*Goal of the exercise:* Your answer should hold only the lines from the one containing "Select the aspnet.testinvicti.com" through the last line below, copied exactly; pictures stay out.
━━━ Provided entries
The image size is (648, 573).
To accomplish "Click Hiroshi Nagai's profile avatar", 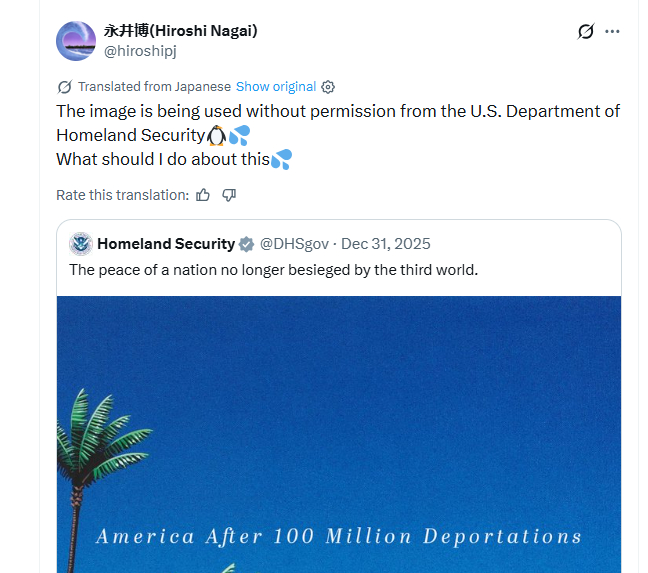I will (76, 40).
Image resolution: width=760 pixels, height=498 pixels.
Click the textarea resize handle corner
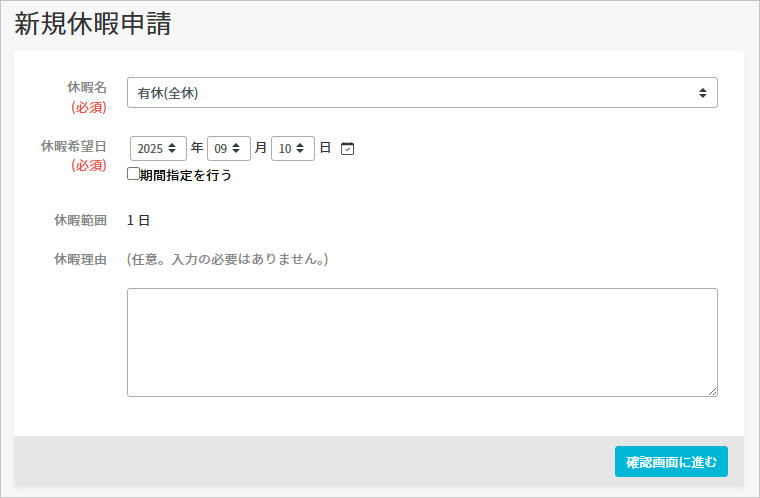coord(712,391)

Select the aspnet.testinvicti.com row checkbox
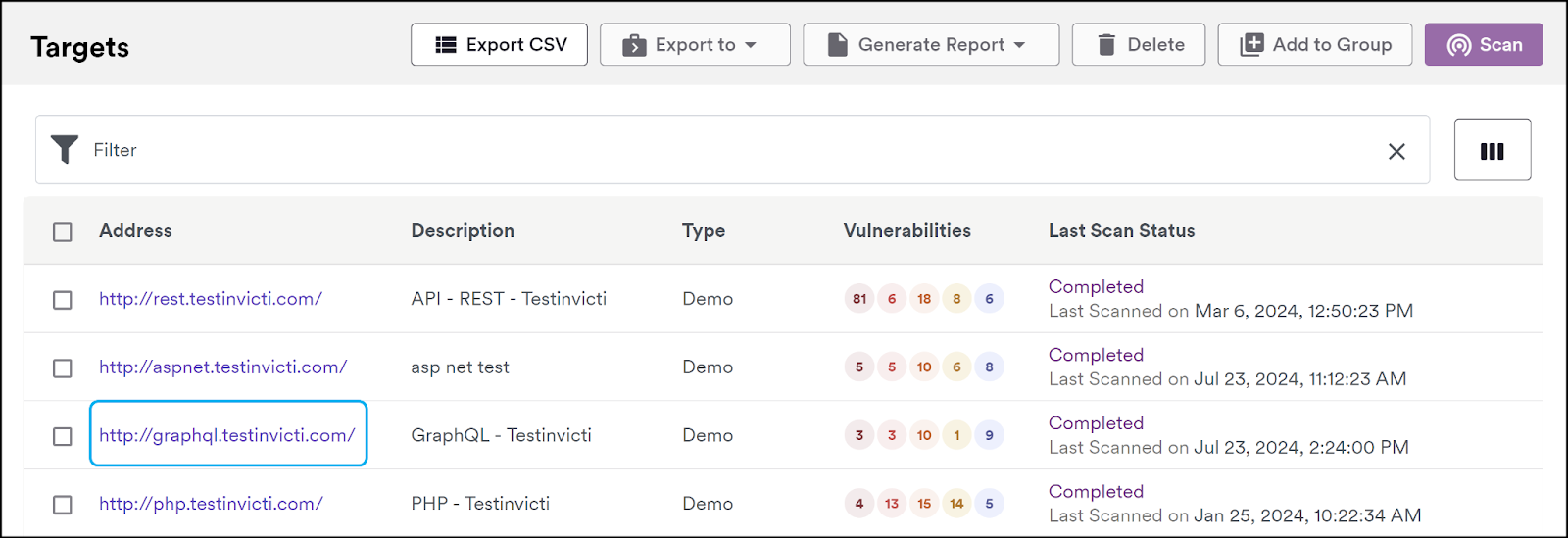click(63, 368)
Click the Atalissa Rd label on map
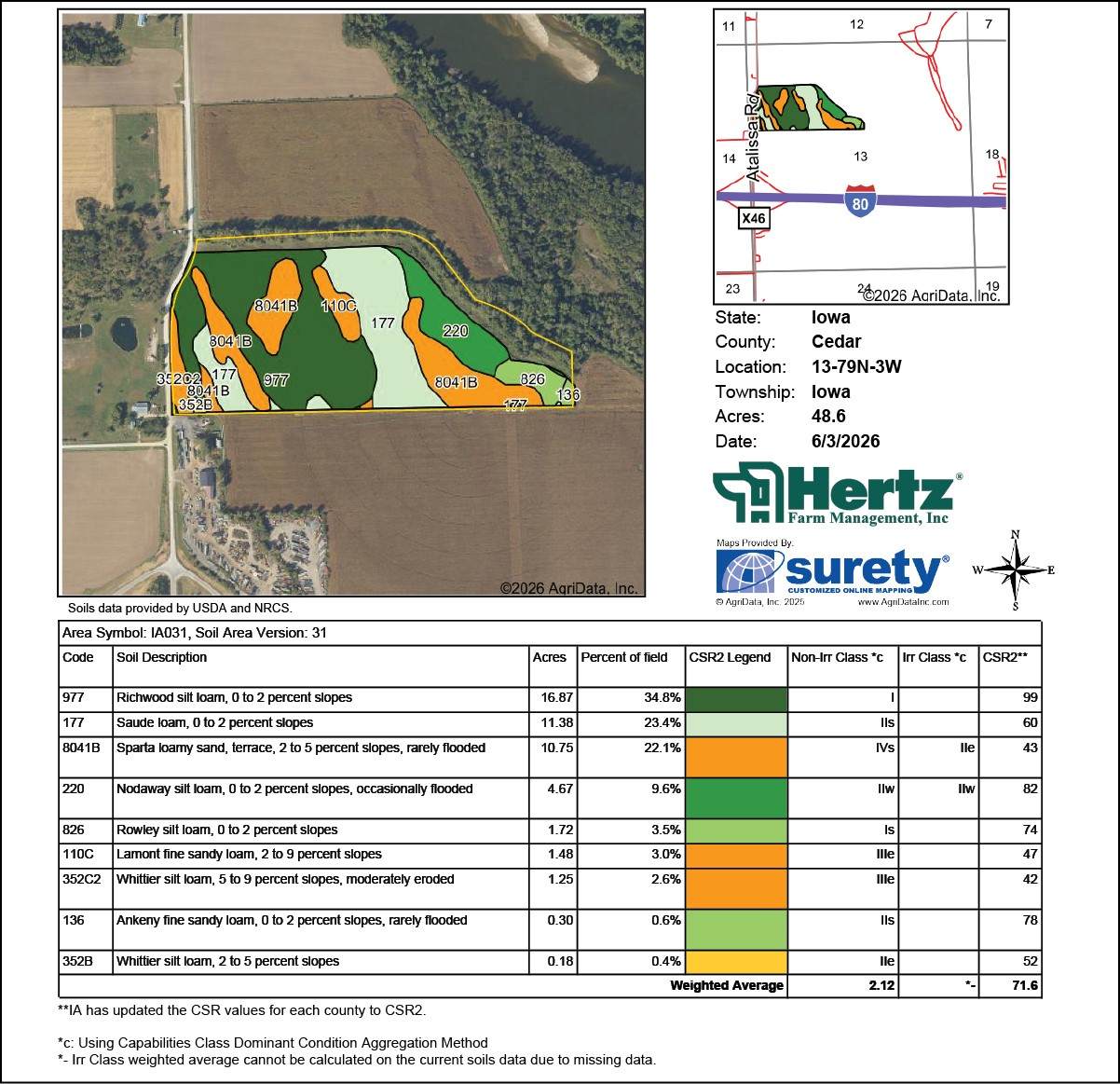 [753, 136]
━━━━━━
*Exercise output:*
Select the aspnet.testinvicti.com row checkbox
click(63, 368)
Click the Atalissa Rd label on map
 [753, 136]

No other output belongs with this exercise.